Muitos outros países latino-americanos têm em comum
com a história da Bolívia o fato
de que, além do choque nos
preços externos de alimentos,
outros fatores ajudam a exacerbar as pressões inflacionárias.
As economias pequenas e importadoras pesadas de petróleo
(como o Paraguai e a maior parte da América Central e do Caribe) sofrem com a forte alta no
preço da commodity. Já as que
são dolarizadas (Equador, El
Salvador, Panamá) amargam o
efeito inflacionário da desvalorização do dólar sobre preços
domésticos. Políticas fiscais expansionistas também são parte
do problema em número crescente de países.

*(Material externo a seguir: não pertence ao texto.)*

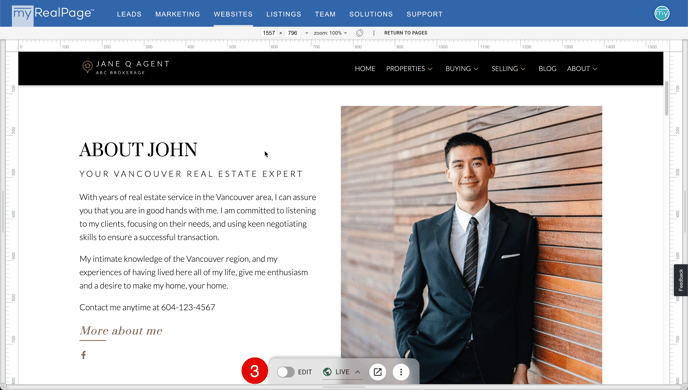Expand the viewport size presets dropdown
Screen dimensions: 688x390
click(306, 33)
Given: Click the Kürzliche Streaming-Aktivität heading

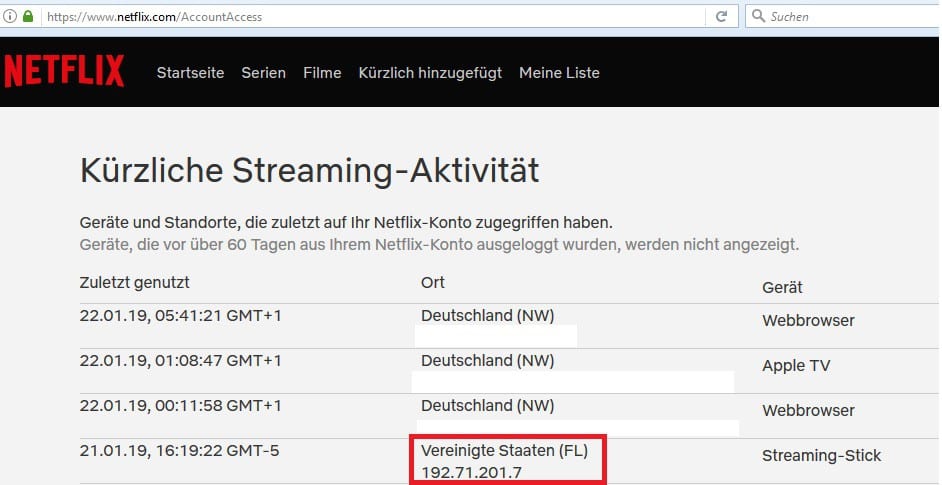Looking at the screenshot, I should point(309,171).
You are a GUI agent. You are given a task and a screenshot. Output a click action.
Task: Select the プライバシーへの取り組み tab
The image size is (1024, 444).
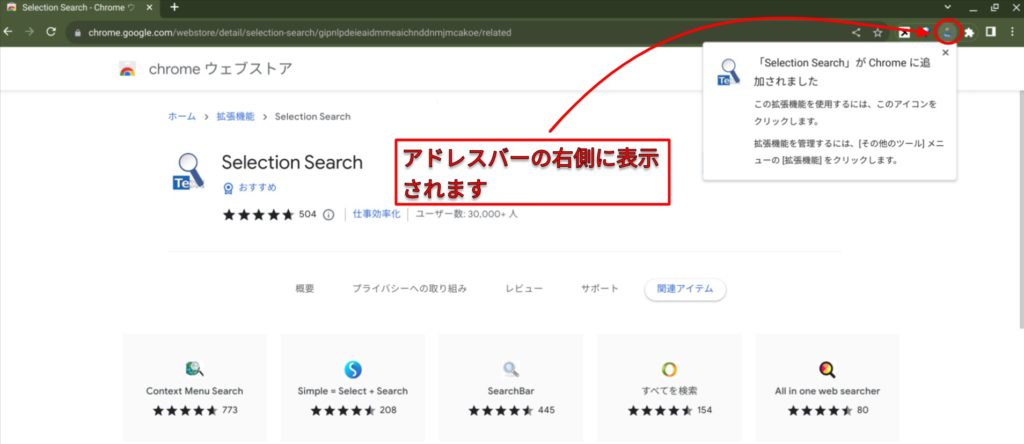click(x=409, y=288)
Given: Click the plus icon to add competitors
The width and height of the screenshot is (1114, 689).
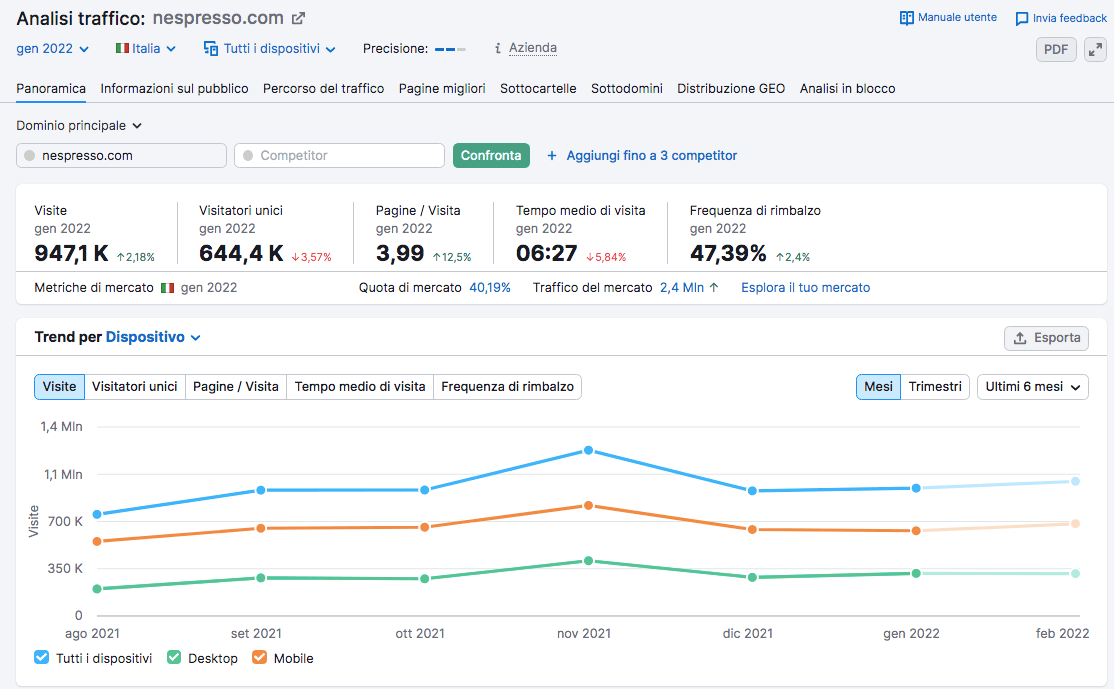Looking at the screenshot, I should [x=552, y=156].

A apreciação (em muitos casos forte) de moedas locais tem
contribuído apenas parcialmente para aliviar as pressões
de preços. Já as conseqüências
políticas negativas do problema inflacionário já se fazem
sentir em alguns países. Protestos motivados pela forte alta de
preços provocou cinco mortes
na semana passada no Haiti. No
Panamá, um repentino e forte
repique inflacionário pode levar o atual governo a perder a
eleição presidencial de 2009.
Alguns países, como Chile e
México, têm situação fiscal sólida o suficiente para manter e,
se necessário ampliar, subsídios (como aos preços de gasolina). Muitos outros, porém, estão em condições menos favoráveis. Embora um cenário de
volta à hiperinflação não esteja
no horizonte, graças a políticas
fiscais e monetárias muito mais
transparentes e disciplinadas,
adotadas na maioria dos países,
combater o problema poderá
exigir medidas custosas.
Muitos bancos centrais da
região enfrentarão o desafio de
ter de subir juros em um contexto de provável desaceleração provocada pela recessão
nos EUA, depois de quatro anos
de forte (para padrões latino-americanos) expansão econômica. Alguns governos vão se
deparar com a necessidade de
promover drásticos cortes de
gastos públicos. Mas poderão
continuar apelando para saídas
mais heterodoxas, como proibição de exportações, que, no
longo prazo, tendem a aprofundar desequilíbrios.
ÉRICA FRAGA é editora de América Latina da
consultoria Economist Intelligence Unit.